I’ve gone back and forth from one pseudo home to another a lot in the past month and a half, for reasons both heart-wrenching and factual. I’ve laid down my head in one place and another, trying to make the transitions when they came seamless and emotionally solid but fumbling awkwardly to do so. When I am on one sidewalk I am convinced it is the place I should be. When I’m on the other, that is where I am my best self. I’ve stared off like little children do when they’re tired, not aware of the fact that their eyes are still open and you’re trying to talk to them as they look slightly to your left in a daze, their minds taking a break. I wonder, in that liminal space, when in fact it is that I will marry the two selves, the two life places I battle between.

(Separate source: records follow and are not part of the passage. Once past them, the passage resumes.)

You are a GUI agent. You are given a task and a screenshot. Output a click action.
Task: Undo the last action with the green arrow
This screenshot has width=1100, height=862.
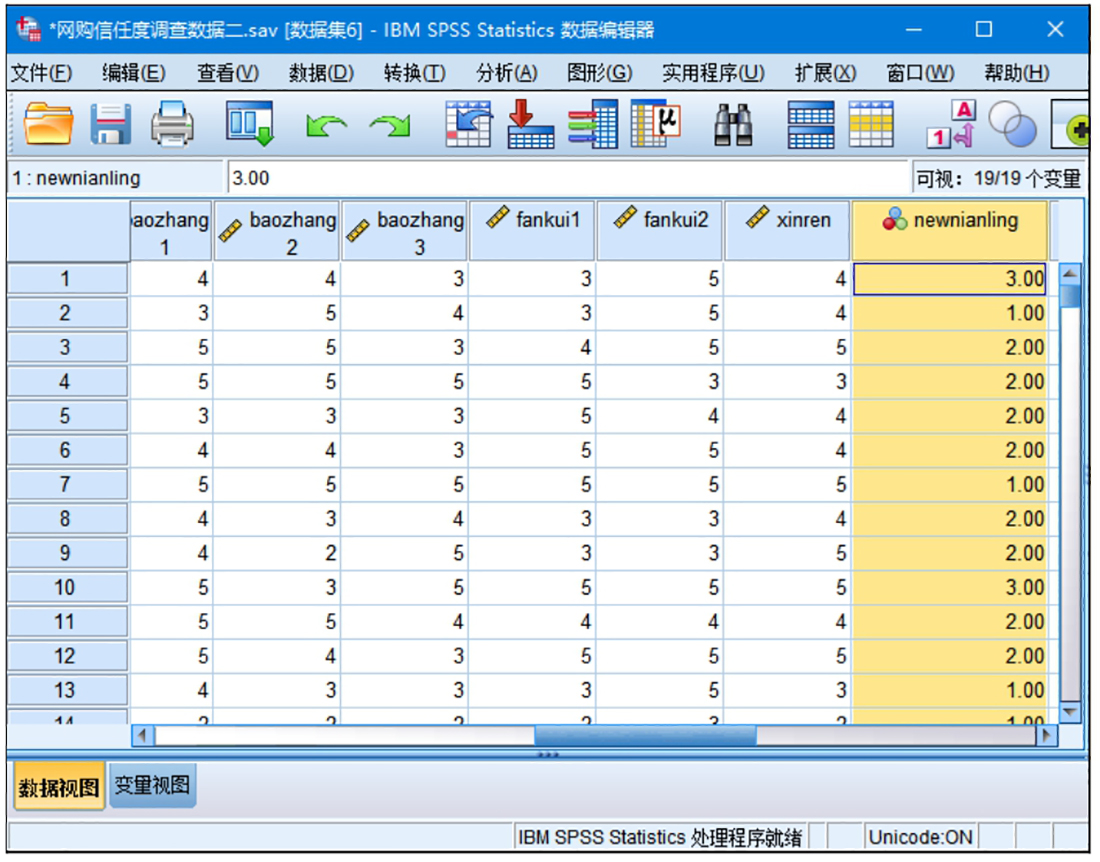325,126
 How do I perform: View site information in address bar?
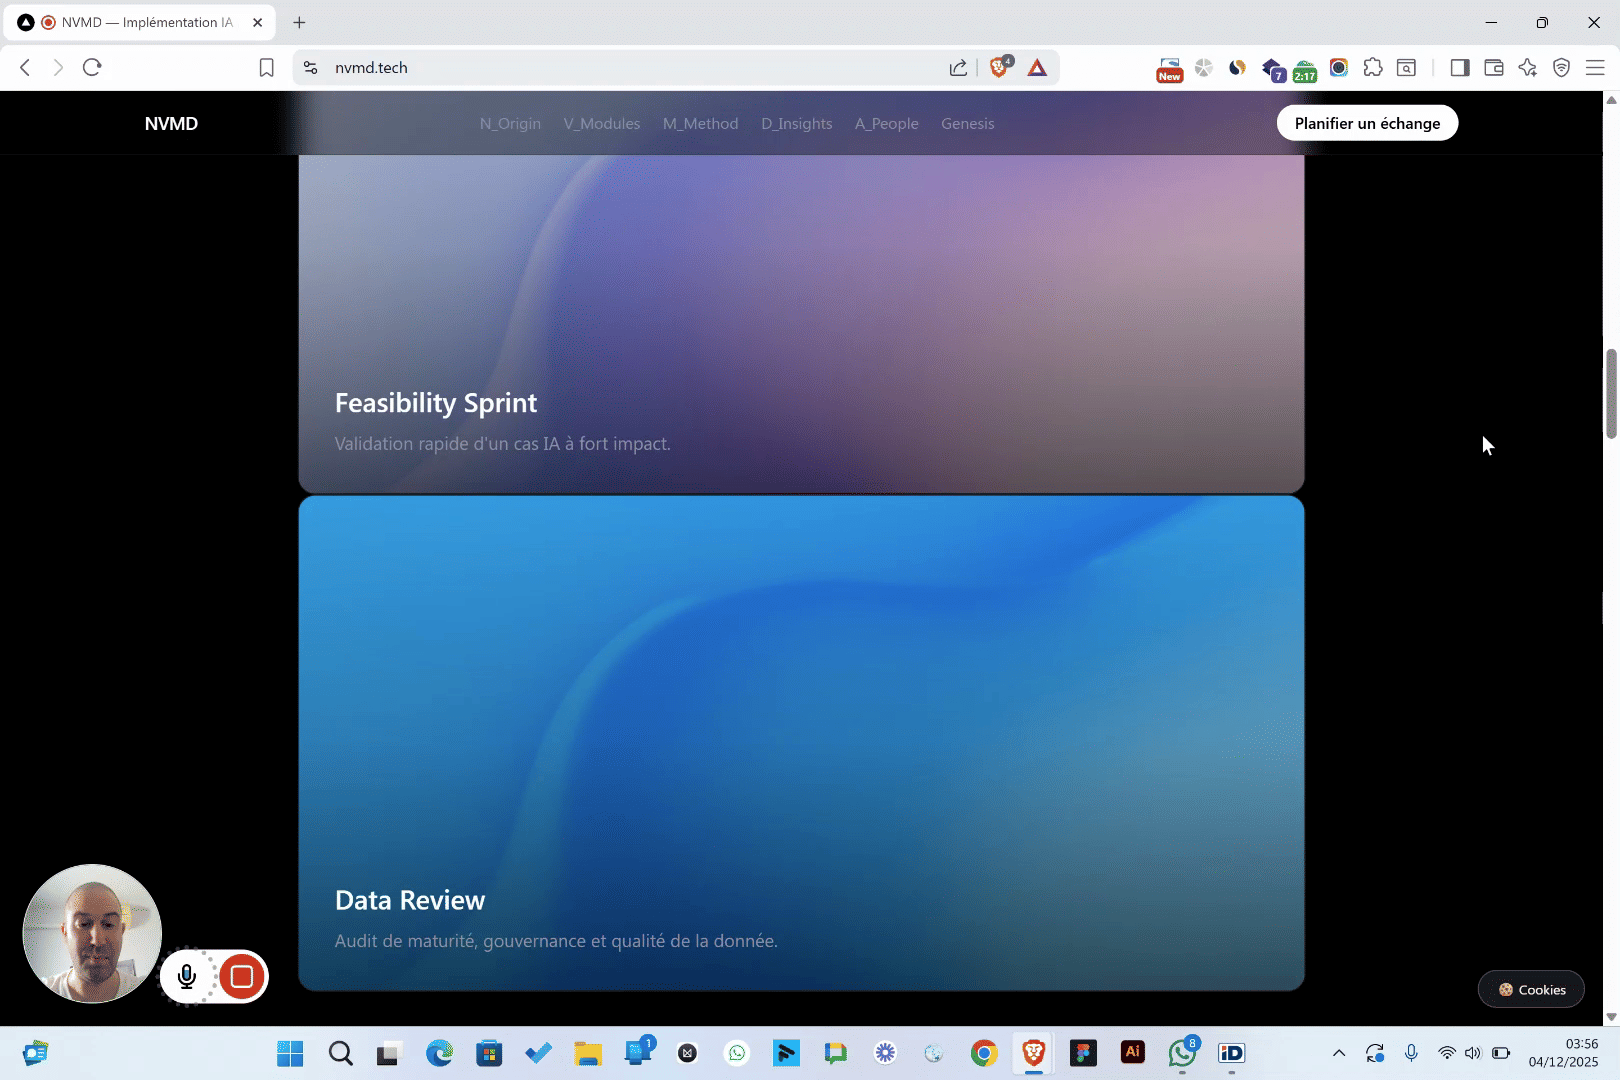[311, 67]
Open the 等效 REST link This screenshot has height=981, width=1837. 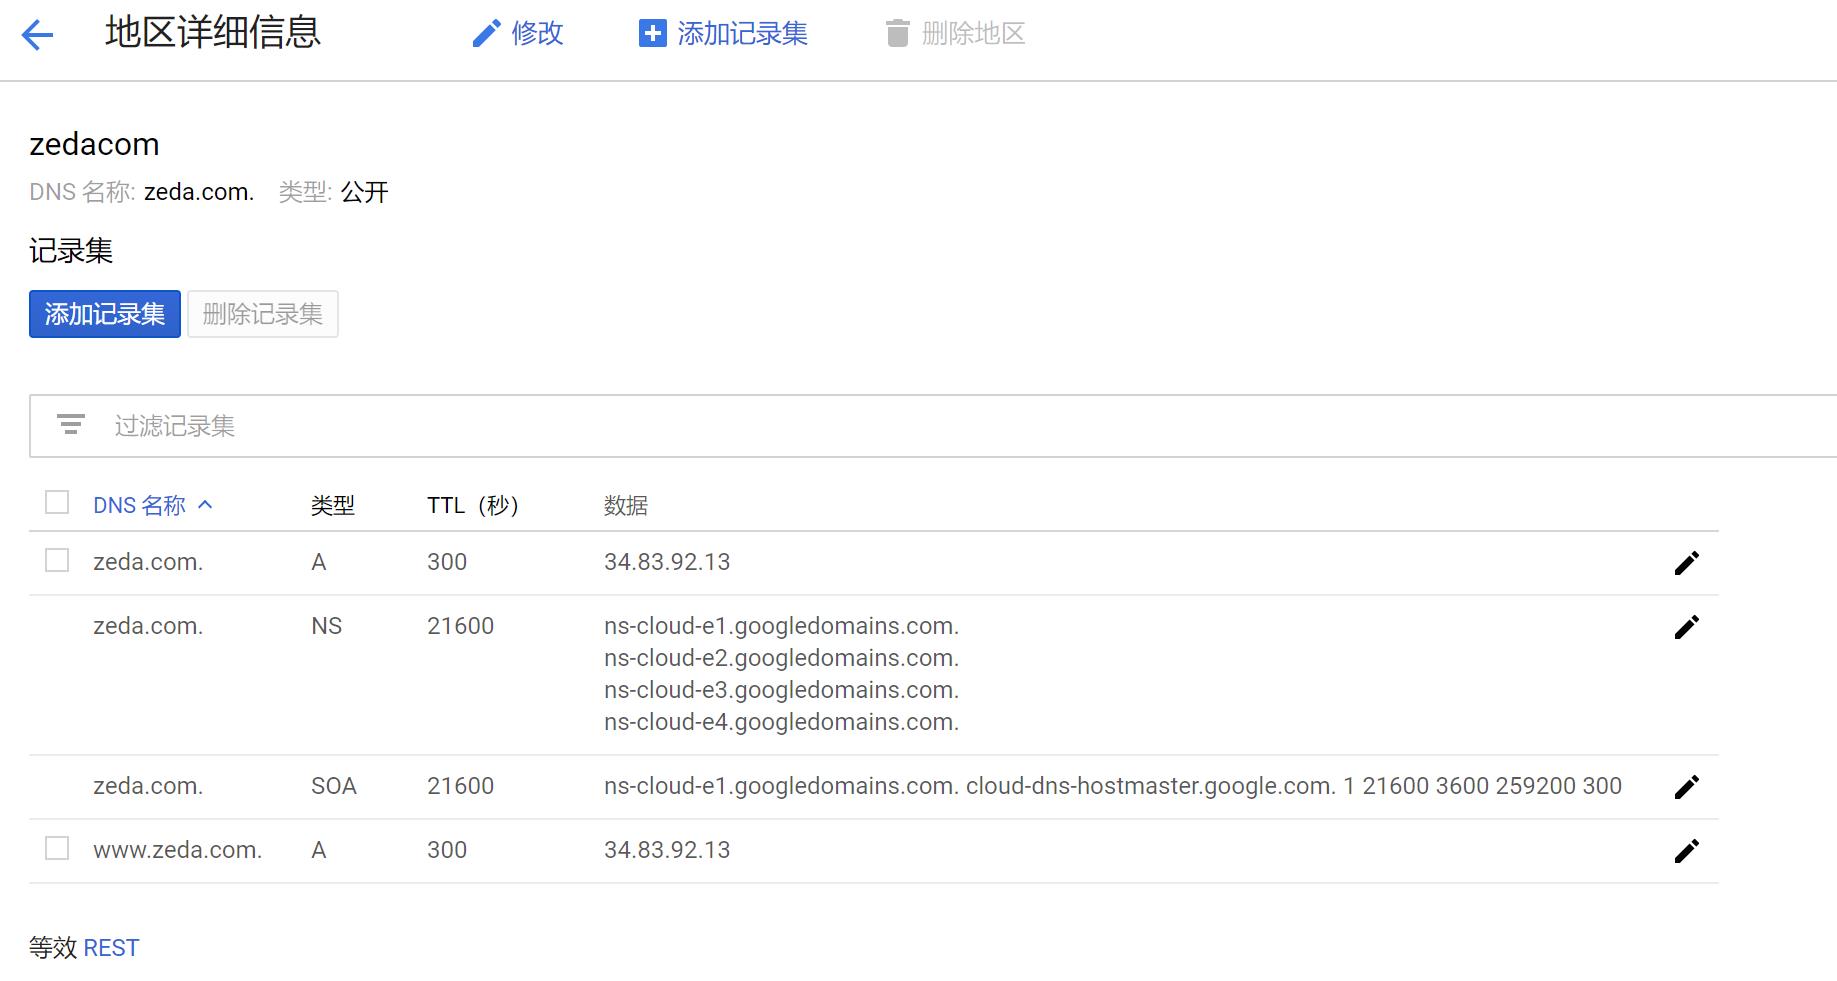pos(111,948)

When life throws you tragedy externally and you’ve already been struggling with known crises internally, the process is both startling to the system and not at all unfamiliar, all at once. It is a new grief, but not unlike the one you’ve been living with. Just a different subject matter, and perhaps, in certain moments, a never before experienced new concept of sadness as a result. You find you are this young person trapped in the midst of age-old heaviness and weight. You have experienced the depths of this place for what feels like eternity, and are shocked upon waking to the actual truth of its comparatively brief duration.

Almost jarringly to yourself and perhaps even others, you find a levity here that’s borderline inappropriate. A capacity to find the humorous and the upbeat in music and empty conversation. Never once will I be taken for a neuroscientist, but I’d wager it is the brain’s necessary response to counterbalance weight with light.

So, to find somewhere in the middle? That’s probably best. That is what I pray for, the middle line of grief and peace. Enough grief to keep you sober-minded, enough peace to point to Christ in your every moments.

Gradually, I’d imagine, you will find the peace outweighs the grief. But the grief must remain if you are to be fully alive, if you are to appreciate Jesus, if you are to extend yourself to other souls with hanging heads themselves.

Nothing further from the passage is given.